Pajak (Foto: Okezone)
JAKARTA - Asosiasi Pengusaha Indonesia (Apindo) meminta para pengusah agar tetap tenang dan tidak cemas mengenai pemeriksaan terhadap peserta tax amnesty dan peserta Program Pengungkapan Sukarela oleh Direktorat Jenderal Pajak (DJP).
Ketua Komite Perpajakan, Bidang Perbankan dan Jasa Keuangan, Siddhi Widyaprathama menyebut bahwa PPS sebagaimana diatur dalam Undang-Undang Nomor 7 Tahun 2021 tentang Harmonisasi Peraturan Perpajakan (UU HPP) berbeda dengan Program Pengampunan Pajak (Tax Amnesty) tahun 2016-2017.
Ia menjelaskan, dalam kebijakan PPS khususnya kebijakan nan memperoleh tarif Pajak Penghasilan final lebih rendah, terdapat persyaratan dan komitmen tertentu nan memang wajib dipenuhi oleh peserta.

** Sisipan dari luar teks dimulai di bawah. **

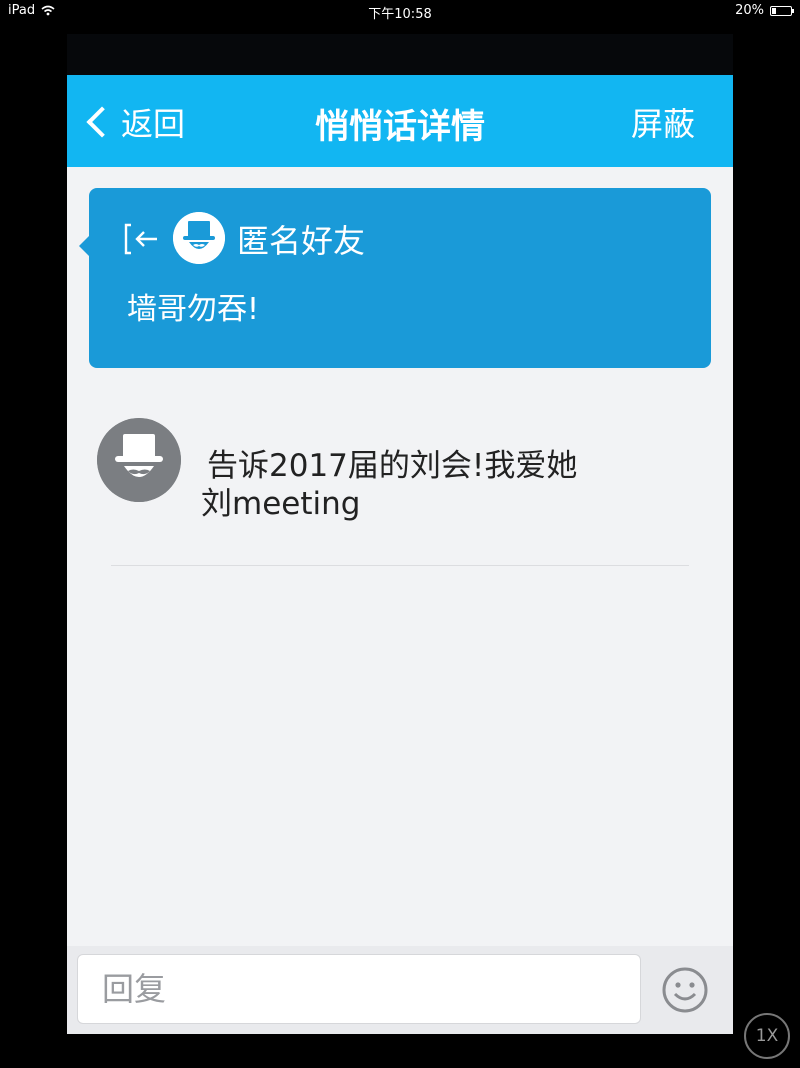  What do you see at coordinates (685, 990) in the screenshot?
I see `smiley-icon` at bounding box center [685, 990].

Di mana di dalamnya mencakup pengungkapan kekayaan secara betul dan lengkap, repatriasi kekayaan dari luar negeri, maupun realisasi investasi pada Surat Berharga Negara dan/atau aktivitas upaya sektor pengolahan sumber daya alam alias sektor daya terbarukan di wilayah Negara Kesatuan Republik Indonesia sesuai ketentuan peraturan perundang-undangan.
“Pemberitaan mengenai pemeriksaan peserta PPS tidak semestinya dimaknai sebagai perubahan kebijakan ataupun langkah pemeriksaan secara umum terhadap seluruh peserta program, melainkan sebagai bagian dari penegakan ketentuan atas tanggungjawab nan sejak awal telah melekat dalam skema PPS berasas UU HPP,” jelas Siddhi dalam keterangan resminya, Senin (11/5/2026).
Ia menyebut sepanjang penyelenggaraan PPS telah dilakukan secara benar, lengkap, dan sesuai ketentuan peraturan perundang-undangan maka tidak ada nan perlu dikhawatirkan.